Kutipan »
# # # #
Baca berita dengan sedikit iklan, klik di sini

Pendapat

Pertempuran di Sektor Pertanian

22 Oktober 2012 | 00.00 WIB

Image of Tempo
Perbesar

Baca berita dengan sedikit iklan, klik di sini

Ahmad Erani Yustika*

Dewasa ini semakin banyak lembaga internasional memberi perhatian kepada Indonesia karena dianggap solid prospek ekonominya. Dalam acara Indonesia Investment Day di New York Stock Exchange, di sela-sela pertemuan Perserikatan Bangsa-Bangsa beberapa minggu lalu, muncul akronim MIST (Meksiko, Indonesia, South Korea/Korea Selatan, dan Turki) menggantikan BRIC (Brasil, Rusia, India, dan Cina) sebagai poros ekonomi baru.

Di tengah pujian itu, Organization for Economic Cooperation and Development (OECD) melansir kajian bertajuk ”OECD Review of Agricultural Policies: Indonesia”, dengan substansi yang mengejutkan: Indonesia dianggap salah arah dalam merumuskan kebijakan pangan (pertanian). Kebijakan swasembada dipandang tak lagi relevan diadopsi Indonesia.

Indonesia dituduh keliru merumuskan kebijakan pertanian karena dua hal pokok: (i) subsidi yang diberikan ke petani sangat mahal dan tidak efektif, misalnya subsidi pupuk. Menurut OECD, subsidi pupuk lebih banyak dinikmati produsen pupuk ketimbang petani; dan (ii) perdagangan internasional komoditas pangan dipandang terlalu protektif dibanding negara Asia lainnya, baik dalam bentuk pengenaan tarif impor (seperti beras dan kedelai) maupun pajak ekspor (misalnya CPO).

Kebijakan itu dinilai menimbulkan situasi tidak nyaman bagi negara lain untuk melakukan perdagangan dengan Indonesia. Rekomendasi OECD: alihkan subsidi ke peruntukan lain dan percepat liberalisasi perdagangan untuk meningkatkan daya saing sektor pertanian.

Analisis OECD itu bukanlah hal baru dan tergolong pedas. Harus diakui terus terang bahwa subsidi di sektor pertanian memang kerap jatuh ke pihak yang tidak tepat. Di lapangan, pupuk subsidi, misalnya, jadi bancakan sektor industri atau rent-seeker agents. Pemerintah betul-betul tak mampu mengontrol persekongkolan di lapangan.
# # # #
Baris yang Diberikan »
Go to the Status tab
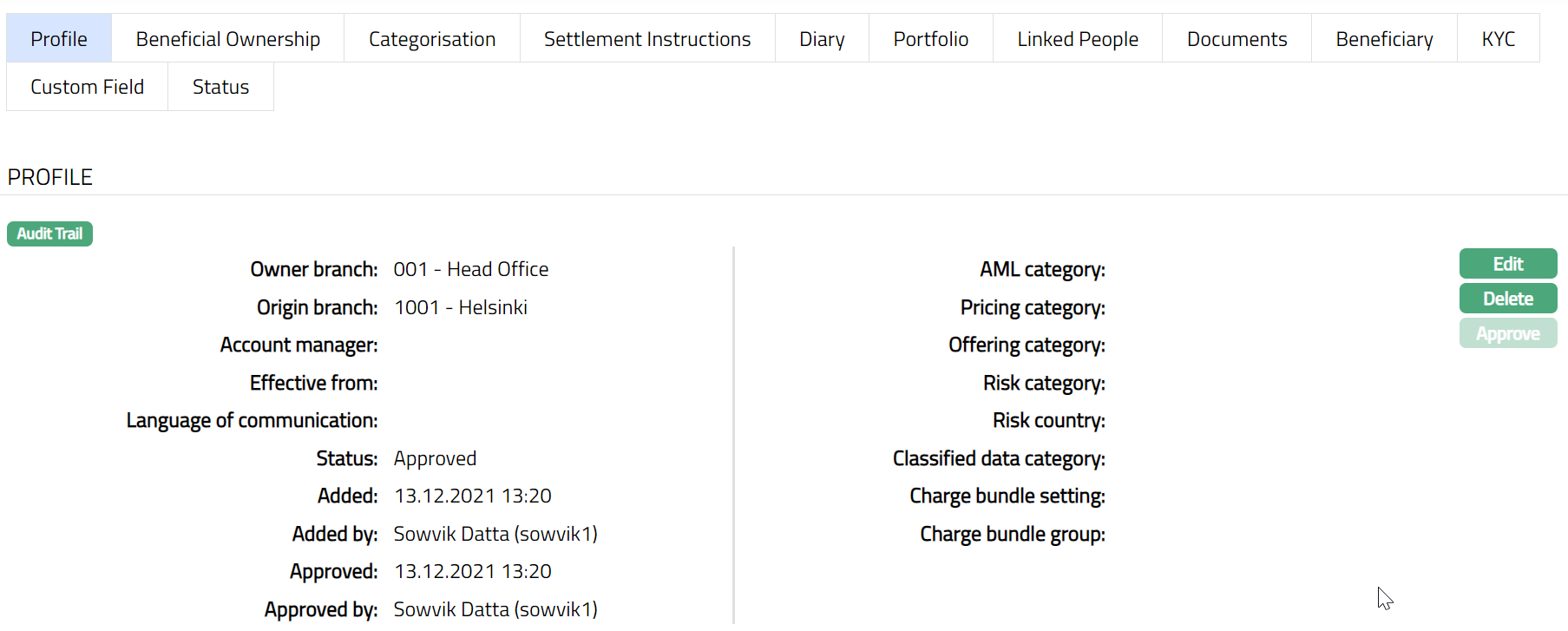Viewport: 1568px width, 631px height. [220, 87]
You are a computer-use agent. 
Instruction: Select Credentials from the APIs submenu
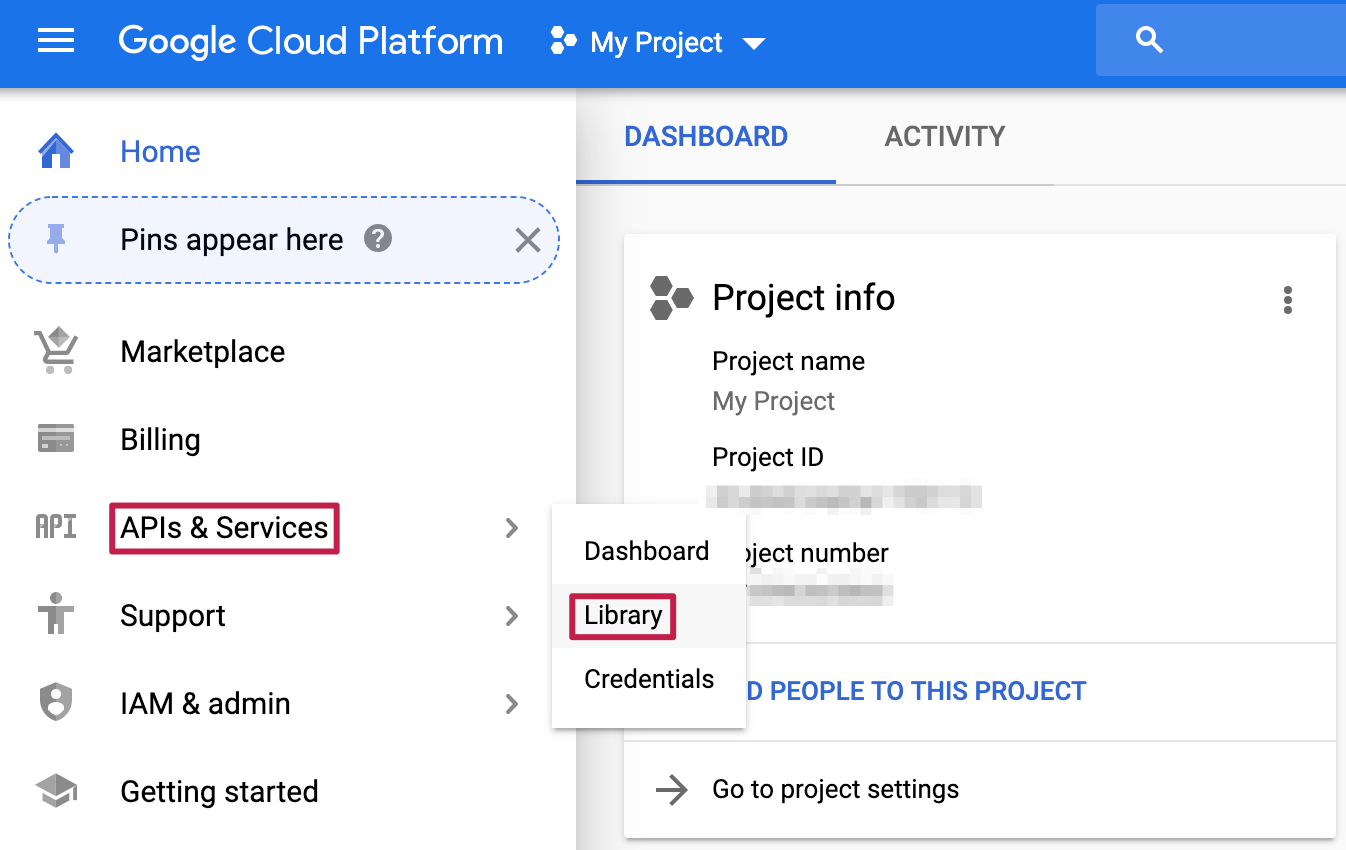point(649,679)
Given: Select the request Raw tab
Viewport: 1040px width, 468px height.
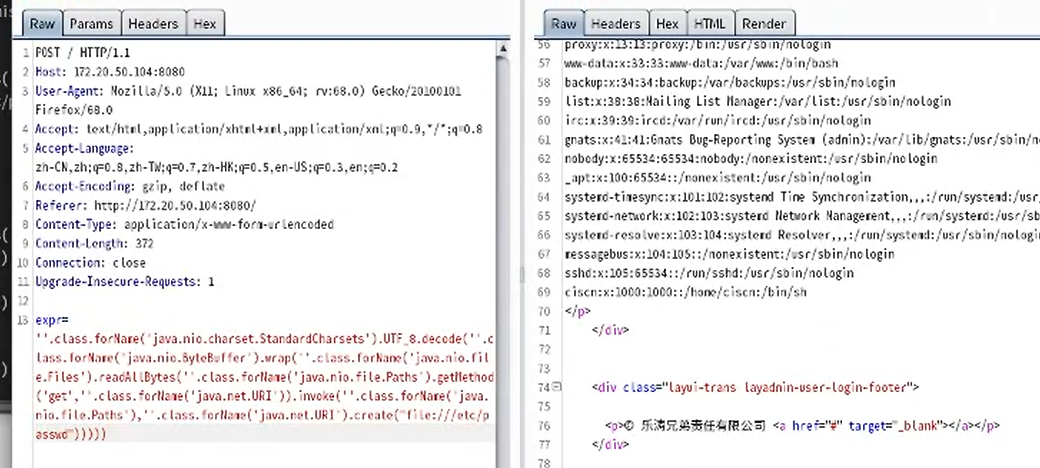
# # # #
Soal 1 »
Pada baris-baris data, mulailah dari baris yang memuat "Given: Select the request Raw tab" dan berhentilah setelah baris terakhir, lalu ganti "Raw" dengan "Preview" tanpa mengubah bagian lain dan tanpa menyertakan gambar.
Soal 2 »
Lanjutkan kutipan tentang kritik OECD terhadap kebijakan pertanian Indonesia mulai setelah kalimat terakhirnya.
Kutipan dan baris-baris data di sini adalah dua bahan yang berdiri sendiri.

Hasil 1 »
Given: Select the request Preview tab
Viewport: 1040px width, 468px height.

Hasil 2 »
Demikian pula ketika harga komoditas pangan internasional melambung (seperti kasus kedelai beberapa waktu lalu), kebijakan tarif impor makin memberatkan konsumen dalam negeri, termasuk pelaku usaha (kecil) yang membuat produk dengan bahan baku kedelai. Dalam situasi seperti ini, relaksasi tarif impor merupakan pilihan paling masuk akal untuk melindungi kepentingan konstituen ekonomi domestik.

Namun analisis OECD itu mengandung dua kesalahan elementer. Pertama, menganggap swasembada tak relevan merupakan kesimpulan rapuh. Dalam situasi fluktuasi ekonomi dunia yang kerap terjadi dan sulit diantisipasi (termasuk harga komoditas pertanian), ketergantungan terhadap produk impor merupakan malapetaka, seperti pernah dialami Indonesia pada awal 2008 dan 2012. Di luar itu, cadangan pangan merupakan hal vital bagi negara berkembang. Celakanya, cadangan pangan (beras) Indonesia cuma 4,3 persen dari total produksi. Bandingkan dengan Thailand (61,5 persen), Brunei (52,1), Vietnam (24,4), Myanmar (18,2), Filipina (16,5), Laos (15,7), dan Malaysia (10,8) [Asean Food Security Information System, 2011]. Tentu cadangan pangan komoditas strategis jauh lebih mudah diupayakan jika swasembada dicapai.

Kedua, liberalisasi pertanian yang dijalankan sejak 1998 telah menciptakan serangkaian tragedi pangan di Indonesia. Realitas itu didukung oleh studi Wanki Moon (2011), yang secara lugas menyampaikan sektor pertanian tidak mungkin diliberalisasi karena tiga argumen berikut: (a) produksi pertanian secara kolektif terkait dengan barang dan jasa nonmarket (lahan, air, biodiversitas, hutan), baik di tingkat lokal maupun nasional; (b) pertanian dekat dengan isu kemanusiaan, seperti perubahan iklim, kesinambungan, dan ketahanan pangan (kemiskinan/kelaparan), khususnya di negara berkembang; serta (c) sektor pertanian memiliki peran dan kapasitas yang berbeda di setiap negara sehingga kekalahan dalam liberalisasi bisa menjadi petaka kemanusiaan.

Pemerintah tak usah surut langkah oleh publikasi OECD itu, tapi beberapa kebijakan pertanian memang harus dirombak dan sebagian mesti diperbaiki pada level implementasi. Kebijakan subsidi tak perlu dikurangi, jika perlu ditambah, tapi dengan formula baru yang lebih efektif dan tepat sasaran (seperti di negara maju).

Liberalisasi pertanian tidak bisa diterapkan seenaknya, karena ini menyangkut nasib 43 persen total tenaga kerja nasional. Studi OECD itu hanya relevan di negara maju, yang tak terlampau berpijak pada sektor pertanian, dan pekerja yang terlibat hanya 2-5 persen dari total tenaga kerja.

Pemerintah harus mempertebal keteguhan bahwa swasembada merupakan langkah strategis dan niscaya. Pemerintah mesti yakin: ”peperangan ekonomi global tak mungkin dimenangi tanpa menaklukkan pertempuran di sektor pertanian”.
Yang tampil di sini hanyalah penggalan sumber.